Schokolade oder Tee gibt es in den fürstlichen Residenzen oft zu einer eigenen Stunde in eigens ausstaffierten Salons. Das aufwendige Zeremoniell drumherum wird illustriert durch die handgemalten Motive auf den kostbaren Tassen und Kannen, Dosen und Löffeln. Die fremde Kultur und das andersartige Aussehen der Menschen in Asien reizen die Künstler des Barock besonders. Sogenannte Chinoiserien zeigen schnurrbärtige Asiaten und hübsche Asiatinnen in knöchellangen roten, blauen oder violetten Gewändern. Das Leben der Menschen im fernen Morgenland wird auf den Trinkgefäßen zum traumhaften Märchen stilisiert.
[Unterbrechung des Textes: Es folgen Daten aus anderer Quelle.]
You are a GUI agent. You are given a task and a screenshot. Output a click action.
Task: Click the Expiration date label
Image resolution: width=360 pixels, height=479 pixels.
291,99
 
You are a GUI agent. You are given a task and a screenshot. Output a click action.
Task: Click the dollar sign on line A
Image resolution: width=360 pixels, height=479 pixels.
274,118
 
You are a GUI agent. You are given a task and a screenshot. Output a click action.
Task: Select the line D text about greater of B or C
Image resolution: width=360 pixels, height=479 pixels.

Die filigranen Bildmotive bestehen aus Palmen, Seidenfächern und Hafenszenen, die an der fürstlichen Kaffeetafel wohlige Sehnsüchte an das unbeschwerte Leben unter fremdem Firmament erwecken. Der aus den Tassen und Kannen langsam aufsteigende Dampf der Heißgetränke facht die Vorstellungskraft noch einmal besonders an. Die Formen werden als Geister und mythische Figuren gedeutet.

 

In Venedig, das auf den Prinzen während der Kavalierstour durch Europa einen besonders faszinierenden Eindruck macht, gibt es das Kaffeehaus "La bottega del caffé" unter den Markusplatz-Arkaden bereits seit 1647. Es ist eines der ältesten Kaffeehäuser Europas. In Hamburg sperrt etwa um 1677 ein holländischer Arzt die Pforten des ersten deutschen Kaffeehauses auf. Als 1694 in Leipzig die sächsische Kaffeehauszeit eingeläutet wird und später der Hof-Chocolatier Johannes Lehmann sein Lokal "Zum arabischen Coffe Baum" gründet, ist Friedrich August schon Kurfürst von Sachsen und muss sich nun nebenbei auch um den Ruf der Kaffeehäuser sorgen, der nicht der beste, aber dem derben Genießer August nicht unsympathisch ist.

 

Das "Caffée-Hauß" gilt als ein Ort, "da man zubereiteten Thée, Caffé, Chocolate, und daneben Brandte-Wein ... Bier, Wein und dergleichen mehr um billigen Preiß findet. Es giebet dergleichen fast in allen grossen ansehnlichen Städten, die aber nicht aller Orten nach dem Wohl der Mit-Bürger und Unterthanen eingerichtet", schreibt Chronist Zedler: "An manchen Orten sind sie die Gelegenheit zum Spielen, und andern verbotenen Gesellschafften, dahero die Fürsten und Obrigkeiten auf solche ein wachendes Auge haben sollen. An andern Orten geben sie Anlaß und Gelegenheit zu guten erbaulichen und gelehrten Gesprächen, vornehmen, nützlichen und angenehmen Bekanntschaften, auch die neusten Zeitungen zu lesen."

 

Der Kurfürst bleibt Kaffee und Co. lebenslang treu. Auch wenn er die dunklen Drei weniger innig liebt als Bier und Wein, so schätzt er doch das Elitäre und wohl auch das Umstrittene des Brühtrunks. Für Edles ist dem Herrscher nichts zu schade und selten etwas zu teuer. Denn kaum ist Friedrich August König von Polen, beginnt dessen talentiertester Goldschmied, der aus Biberach stammende Johann Melchior Dinglinger (1664 bis 1731), mit einem Kaffeezeug nie dagewesener Pracht.